·       Activity Name:    Midpoint Connections: Triangles and Squares

 

·       Objectives:

The students will investigate properties of midpoints, congruence, and similarity in triangles and squares.  Students will also be introduced to the relationships between linear and 2-dimensional measurements.  Depending on the level of students, proofs can also be introduced with this lesson.

 

·       EALR/Standards:

1.2 understand and apply concepts and procedures from measrement.

1.3 understand and apply concepts and procedures from geometric sense.

2.1 investigate situations.

2.3 construct solutions.

3.1 analyze information.

3.3 draw conclusions and verify results.

4.1 gather information.

4.2 organize and interpret information.

 

·       Materials:

Rulers (1 per student)

Protractors (1 per student)

Compasses (1 per student)

Scissors (1 per 2 students)

Scratch paper (at least 2 per student)

 

·       Teacher Notes

o     Prerequisites for the learner:

Definition of Midpoint

 

o     Teacher hints for the activity:

This activity will work on any schedule.  It takes about 45 minutes for the triangle part, and the rest can be done on a second day or as a continuation.  Have students work in groups of four with each person keeping a list of findings.

o     Introductory questions:

What is a midpoint?

What happens to a triangle that has its midpoints connected in a circular fashion?

 

o     Wrap-up questions:

What did you discover about the triangle with its midpoints?

Would the same things happen if we used an acute triangle?  (Obtuse?)

What did you discover about the square? 

Were there any findings that held for both the square and triangle?

What would happen if we used a pentagon or some other polygon?

 

o     Solutions:

Introductory questions:  A point exactly halfway between two given points.

                        The answers here will depend on the level of student and prior

knowledge.  Accept all answers and then ask the students to verify

them during the investigation.

Wrap-up questions:            1) Answers will very, but here are some examples:

                        Forms 4 smaller congruent triangles: 1 is upside down

                        Area of each is ¼ the original triangle

                        They are all similar to the original triangle

                        Forms 3 parallelograms (overlapping)

                        Area of each is 1/2 the original triangle

Forms 3 trapezoids (overlapping)

Area of each is ¾ the original triangle

Can fold to a regular tetrahedron

2)      Not all are the same

3)      Answers will very

4)      Both create one more shape then number of sides

5)      Number of shapes created would be one more than the side number.

 

o     Assessment suggestions:

Verify that students participated and understand the concepts by collecting their “findings” papers.  Ask students to repeat this investigation using sketchpad to make it dynamic.

 

·       The Activity:

Have the students divide into groups of four, take out paper and pencil for recording their findings, and place the materials in the middle of each group’s table.  Students should all begin by constructing/drawing an equilateral triangle that has side length of 15 cm.  Next, have the students locate the midpoints on all three sides.  To make it easier for whole class discussions, have the students label the midpoint between vertices A and B as D, between B and C as E, and the last one F.  Connect the midpoints to create a polygon.
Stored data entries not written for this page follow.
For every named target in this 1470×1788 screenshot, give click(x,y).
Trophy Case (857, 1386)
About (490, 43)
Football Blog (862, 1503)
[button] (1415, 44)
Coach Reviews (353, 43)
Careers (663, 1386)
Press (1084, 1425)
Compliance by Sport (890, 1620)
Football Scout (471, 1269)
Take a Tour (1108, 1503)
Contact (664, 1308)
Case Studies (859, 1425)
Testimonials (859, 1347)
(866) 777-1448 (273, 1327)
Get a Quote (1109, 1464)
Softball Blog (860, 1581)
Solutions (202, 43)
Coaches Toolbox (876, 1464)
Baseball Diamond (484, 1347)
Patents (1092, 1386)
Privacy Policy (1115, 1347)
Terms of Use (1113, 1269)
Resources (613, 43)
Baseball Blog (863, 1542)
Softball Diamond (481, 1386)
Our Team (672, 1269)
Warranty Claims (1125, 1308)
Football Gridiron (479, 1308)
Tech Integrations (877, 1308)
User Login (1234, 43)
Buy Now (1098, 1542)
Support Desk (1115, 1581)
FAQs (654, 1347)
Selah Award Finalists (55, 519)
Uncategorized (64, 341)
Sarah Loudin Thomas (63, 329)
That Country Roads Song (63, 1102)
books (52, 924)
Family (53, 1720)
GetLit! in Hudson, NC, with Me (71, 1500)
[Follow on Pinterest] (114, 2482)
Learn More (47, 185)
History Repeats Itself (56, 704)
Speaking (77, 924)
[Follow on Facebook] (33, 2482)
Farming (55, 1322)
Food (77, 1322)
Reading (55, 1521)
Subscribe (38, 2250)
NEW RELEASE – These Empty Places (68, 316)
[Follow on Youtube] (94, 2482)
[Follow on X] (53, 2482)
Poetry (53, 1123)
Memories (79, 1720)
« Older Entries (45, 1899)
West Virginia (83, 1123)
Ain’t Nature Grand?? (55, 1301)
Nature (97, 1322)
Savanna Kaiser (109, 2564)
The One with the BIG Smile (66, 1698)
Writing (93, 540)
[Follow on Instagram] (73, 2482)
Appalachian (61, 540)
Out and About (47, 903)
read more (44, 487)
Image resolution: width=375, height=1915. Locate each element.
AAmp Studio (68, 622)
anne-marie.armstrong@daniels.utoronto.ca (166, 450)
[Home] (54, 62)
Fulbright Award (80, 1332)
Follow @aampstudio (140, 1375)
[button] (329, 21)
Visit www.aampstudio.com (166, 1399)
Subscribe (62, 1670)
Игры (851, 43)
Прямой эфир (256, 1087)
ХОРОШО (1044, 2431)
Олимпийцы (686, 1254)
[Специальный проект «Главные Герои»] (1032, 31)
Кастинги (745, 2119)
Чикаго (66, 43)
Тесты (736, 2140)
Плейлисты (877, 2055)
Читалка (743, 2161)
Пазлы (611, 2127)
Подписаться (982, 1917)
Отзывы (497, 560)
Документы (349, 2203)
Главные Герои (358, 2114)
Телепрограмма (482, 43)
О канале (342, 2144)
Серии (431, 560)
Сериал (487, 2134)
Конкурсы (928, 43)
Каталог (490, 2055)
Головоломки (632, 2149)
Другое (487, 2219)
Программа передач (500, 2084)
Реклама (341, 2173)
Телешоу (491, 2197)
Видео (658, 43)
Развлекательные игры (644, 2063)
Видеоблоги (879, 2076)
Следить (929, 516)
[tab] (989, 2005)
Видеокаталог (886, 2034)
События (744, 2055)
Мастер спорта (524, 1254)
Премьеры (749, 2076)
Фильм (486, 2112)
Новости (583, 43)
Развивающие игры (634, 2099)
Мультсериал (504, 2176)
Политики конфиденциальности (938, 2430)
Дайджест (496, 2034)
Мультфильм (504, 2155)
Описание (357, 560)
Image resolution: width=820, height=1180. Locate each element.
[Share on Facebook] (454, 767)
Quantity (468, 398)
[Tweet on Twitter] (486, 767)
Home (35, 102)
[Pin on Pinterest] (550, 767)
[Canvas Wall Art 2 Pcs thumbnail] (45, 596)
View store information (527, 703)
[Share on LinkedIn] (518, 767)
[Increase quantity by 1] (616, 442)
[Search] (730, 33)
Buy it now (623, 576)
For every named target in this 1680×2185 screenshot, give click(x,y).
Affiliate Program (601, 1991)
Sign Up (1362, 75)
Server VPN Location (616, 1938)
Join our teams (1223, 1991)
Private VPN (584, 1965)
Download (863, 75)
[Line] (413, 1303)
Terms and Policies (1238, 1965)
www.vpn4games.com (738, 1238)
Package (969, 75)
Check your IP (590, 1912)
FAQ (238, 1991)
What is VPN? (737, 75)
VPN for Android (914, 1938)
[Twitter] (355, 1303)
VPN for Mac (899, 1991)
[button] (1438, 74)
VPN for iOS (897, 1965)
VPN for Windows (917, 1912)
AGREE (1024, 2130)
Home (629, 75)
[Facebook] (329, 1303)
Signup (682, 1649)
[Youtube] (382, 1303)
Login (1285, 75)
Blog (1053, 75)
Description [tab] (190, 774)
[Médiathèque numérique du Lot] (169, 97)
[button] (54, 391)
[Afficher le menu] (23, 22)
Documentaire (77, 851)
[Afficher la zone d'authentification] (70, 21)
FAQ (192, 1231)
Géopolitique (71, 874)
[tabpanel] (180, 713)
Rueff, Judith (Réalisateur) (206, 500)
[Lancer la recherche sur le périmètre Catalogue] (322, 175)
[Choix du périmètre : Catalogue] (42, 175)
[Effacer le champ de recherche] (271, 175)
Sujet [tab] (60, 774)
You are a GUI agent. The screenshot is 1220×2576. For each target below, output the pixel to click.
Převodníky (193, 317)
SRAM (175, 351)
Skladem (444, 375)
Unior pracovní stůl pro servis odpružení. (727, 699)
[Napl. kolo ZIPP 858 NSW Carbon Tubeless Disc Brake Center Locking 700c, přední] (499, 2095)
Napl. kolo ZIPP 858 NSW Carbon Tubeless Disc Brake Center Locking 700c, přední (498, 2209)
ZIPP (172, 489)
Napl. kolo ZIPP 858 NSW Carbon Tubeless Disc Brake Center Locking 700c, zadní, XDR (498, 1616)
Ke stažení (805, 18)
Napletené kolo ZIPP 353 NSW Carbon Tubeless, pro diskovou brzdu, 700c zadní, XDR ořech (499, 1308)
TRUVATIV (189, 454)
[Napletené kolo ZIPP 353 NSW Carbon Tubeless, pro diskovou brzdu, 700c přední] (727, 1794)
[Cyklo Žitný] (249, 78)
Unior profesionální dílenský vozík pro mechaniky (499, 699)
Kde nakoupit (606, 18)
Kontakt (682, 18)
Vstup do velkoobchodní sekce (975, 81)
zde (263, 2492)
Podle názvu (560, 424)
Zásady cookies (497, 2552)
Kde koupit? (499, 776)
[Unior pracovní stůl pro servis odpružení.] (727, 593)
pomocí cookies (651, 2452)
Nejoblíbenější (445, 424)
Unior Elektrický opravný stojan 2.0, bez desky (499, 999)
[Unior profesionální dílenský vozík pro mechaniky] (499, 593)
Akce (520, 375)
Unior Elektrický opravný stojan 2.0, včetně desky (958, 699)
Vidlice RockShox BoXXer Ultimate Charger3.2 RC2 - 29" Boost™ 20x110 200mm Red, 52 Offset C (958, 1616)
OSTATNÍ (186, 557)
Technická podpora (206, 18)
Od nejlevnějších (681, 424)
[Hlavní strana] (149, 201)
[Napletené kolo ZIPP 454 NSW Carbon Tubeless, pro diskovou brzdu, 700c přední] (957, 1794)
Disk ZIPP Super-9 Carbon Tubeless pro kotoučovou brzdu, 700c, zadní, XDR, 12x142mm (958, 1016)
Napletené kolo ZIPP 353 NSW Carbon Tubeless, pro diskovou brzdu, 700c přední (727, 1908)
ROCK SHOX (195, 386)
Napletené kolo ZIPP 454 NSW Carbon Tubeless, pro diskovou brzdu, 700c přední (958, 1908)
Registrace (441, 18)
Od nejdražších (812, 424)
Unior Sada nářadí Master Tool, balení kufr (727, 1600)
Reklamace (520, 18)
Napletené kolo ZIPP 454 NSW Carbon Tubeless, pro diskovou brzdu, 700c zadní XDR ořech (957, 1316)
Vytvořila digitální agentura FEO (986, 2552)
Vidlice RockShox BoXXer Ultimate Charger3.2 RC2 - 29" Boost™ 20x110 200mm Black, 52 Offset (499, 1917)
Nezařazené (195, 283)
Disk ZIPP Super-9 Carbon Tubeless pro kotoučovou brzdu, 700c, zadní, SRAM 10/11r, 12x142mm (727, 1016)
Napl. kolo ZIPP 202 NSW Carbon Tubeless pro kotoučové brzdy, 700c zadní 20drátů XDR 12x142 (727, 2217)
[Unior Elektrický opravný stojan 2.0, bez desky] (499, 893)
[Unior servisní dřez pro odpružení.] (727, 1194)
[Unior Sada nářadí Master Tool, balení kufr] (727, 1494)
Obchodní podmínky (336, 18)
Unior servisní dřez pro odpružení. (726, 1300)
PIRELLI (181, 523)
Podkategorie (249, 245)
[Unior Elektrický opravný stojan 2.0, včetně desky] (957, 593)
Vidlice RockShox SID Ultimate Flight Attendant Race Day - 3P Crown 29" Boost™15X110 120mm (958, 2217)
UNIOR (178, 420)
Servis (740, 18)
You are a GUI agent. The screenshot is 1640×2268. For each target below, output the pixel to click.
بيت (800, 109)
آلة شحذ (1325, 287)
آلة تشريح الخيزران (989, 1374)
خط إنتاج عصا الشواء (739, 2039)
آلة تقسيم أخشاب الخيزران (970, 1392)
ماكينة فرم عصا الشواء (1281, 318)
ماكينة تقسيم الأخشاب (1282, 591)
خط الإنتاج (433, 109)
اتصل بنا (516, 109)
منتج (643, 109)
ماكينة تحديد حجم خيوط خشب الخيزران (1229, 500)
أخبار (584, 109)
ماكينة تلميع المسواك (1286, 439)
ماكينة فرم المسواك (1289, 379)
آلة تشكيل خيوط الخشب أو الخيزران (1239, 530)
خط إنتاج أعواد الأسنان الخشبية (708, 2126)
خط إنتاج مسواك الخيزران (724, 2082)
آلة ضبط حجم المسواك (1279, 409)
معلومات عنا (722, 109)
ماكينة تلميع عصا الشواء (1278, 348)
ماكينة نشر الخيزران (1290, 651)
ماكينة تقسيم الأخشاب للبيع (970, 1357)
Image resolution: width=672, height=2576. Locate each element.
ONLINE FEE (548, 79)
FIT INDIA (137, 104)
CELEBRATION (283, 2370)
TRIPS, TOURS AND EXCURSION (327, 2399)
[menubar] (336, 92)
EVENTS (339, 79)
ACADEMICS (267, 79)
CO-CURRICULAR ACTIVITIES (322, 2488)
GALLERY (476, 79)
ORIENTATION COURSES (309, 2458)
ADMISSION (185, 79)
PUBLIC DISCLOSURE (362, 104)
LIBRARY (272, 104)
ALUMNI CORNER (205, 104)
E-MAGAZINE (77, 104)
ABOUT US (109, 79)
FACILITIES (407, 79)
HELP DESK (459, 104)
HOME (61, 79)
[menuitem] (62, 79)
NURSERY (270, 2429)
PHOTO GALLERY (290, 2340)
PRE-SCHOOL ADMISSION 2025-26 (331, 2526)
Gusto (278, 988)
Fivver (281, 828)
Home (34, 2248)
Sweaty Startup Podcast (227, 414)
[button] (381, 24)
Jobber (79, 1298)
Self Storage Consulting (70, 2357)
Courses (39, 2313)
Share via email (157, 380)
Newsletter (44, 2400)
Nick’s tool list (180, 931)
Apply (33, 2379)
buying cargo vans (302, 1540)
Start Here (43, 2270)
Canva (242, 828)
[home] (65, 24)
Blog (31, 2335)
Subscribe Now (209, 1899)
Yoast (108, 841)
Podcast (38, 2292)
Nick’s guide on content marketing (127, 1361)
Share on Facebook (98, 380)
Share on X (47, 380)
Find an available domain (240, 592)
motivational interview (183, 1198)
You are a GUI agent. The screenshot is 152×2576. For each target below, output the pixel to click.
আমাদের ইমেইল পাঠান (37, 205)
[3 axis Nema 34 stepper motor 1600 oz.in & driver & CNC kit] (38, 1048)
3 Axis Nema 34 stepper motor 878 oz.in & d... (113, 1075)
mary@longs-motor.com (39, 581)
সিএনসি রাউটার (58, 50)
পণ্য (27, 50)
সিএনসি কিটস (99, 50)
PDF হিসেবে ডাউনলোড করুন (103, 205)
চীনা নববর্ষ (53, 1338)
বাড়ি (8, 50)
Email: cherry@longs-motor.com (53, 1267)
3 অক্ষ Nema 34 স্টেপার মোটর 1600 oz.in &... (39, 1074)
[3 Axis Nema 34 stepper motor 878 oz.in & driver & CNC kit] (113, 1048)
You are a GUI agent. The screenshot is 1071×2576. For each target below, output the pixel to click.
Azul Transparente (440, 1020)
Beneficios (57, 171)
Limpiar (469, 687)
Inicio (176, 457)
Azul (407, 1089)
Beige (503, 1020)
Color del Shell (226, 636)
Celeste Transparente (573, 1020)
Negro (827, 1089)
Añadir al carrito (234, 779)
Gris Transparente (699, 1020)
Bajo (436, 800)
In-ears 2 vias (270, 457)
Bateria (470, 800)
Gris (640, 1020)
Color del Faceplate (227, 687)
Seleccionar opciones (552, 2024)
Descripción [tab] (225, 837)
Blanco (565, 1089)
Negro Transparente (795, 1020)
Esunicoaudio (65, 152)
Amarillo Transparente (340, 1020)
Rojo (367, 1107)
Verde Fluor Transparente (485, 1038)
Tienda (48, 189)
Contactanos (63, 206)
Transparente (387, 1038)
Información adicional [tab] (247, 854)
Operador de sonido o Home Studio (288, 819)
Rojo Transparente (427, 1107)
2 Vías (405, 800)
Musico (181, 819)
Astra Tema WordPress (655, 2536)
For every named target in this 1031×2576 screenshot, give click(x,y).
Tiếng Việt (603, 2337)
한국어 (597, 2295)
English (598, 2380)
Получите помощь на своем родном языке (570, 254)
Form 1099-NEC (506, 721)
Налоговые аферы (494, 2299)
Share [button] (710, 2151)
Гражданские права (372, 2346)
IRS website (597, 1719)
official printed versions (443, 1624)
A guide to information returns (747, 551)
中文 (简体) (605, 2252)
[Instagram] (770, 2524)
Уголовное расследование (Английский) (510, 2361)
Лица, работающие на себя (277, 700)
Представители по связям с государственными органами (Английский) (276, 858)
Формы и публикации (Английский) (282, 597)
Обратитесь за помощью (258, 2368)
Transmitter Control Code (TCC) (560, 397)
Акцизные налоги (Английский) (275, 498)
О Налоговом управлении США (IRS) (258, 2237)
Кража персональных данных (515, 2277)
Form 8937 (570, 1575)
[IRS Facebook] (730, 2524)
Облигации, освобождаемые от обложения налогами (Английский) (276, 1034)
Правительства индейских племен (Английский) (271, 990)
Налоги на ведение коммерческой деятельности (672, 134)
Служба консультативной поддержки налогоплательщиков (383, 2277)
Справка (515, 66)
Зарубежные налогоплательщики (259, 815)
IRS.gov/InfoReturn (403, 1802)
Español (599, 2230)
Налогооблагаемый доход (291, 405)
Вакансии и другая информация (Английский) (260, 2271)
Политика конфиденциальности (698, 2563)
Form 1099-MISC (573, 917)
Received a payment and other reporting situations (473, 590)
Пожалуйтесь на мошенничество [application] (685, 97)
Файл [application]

With this as a starting point, ask the students to discover as many findings as they can.  This could include relationships, shapes, locations, etc.  Try to not correct “findings,” instead, ask leading questions so that the groups will continue to look for more.

When the groups have slowed down, have the class come together to make a “master” findings list on the board.  If a group questions a finding made by a different group, spend some time letting the students discuss the validity of the finding in question.  If the discussion does not come to a conclusion, place the finding and a question mark on the board and allow the students to investigate it further at a later time.

When the list is completed, ask the students to identify which statements will hold true for all triangles.  Allow time for the students to repeat the process using triangles of their own choosing.    When a student discovers an example that goes against a finding, have him/her share it with the class and then mark the finding off the board.

When this process is completed, have the students repeat the investigation with a square.

 

·       Extensions:

Ask the students to repeat this investigation with sketchpad.  After they set up their shapes, ask the students to check their findings on convex as well as concave polygons.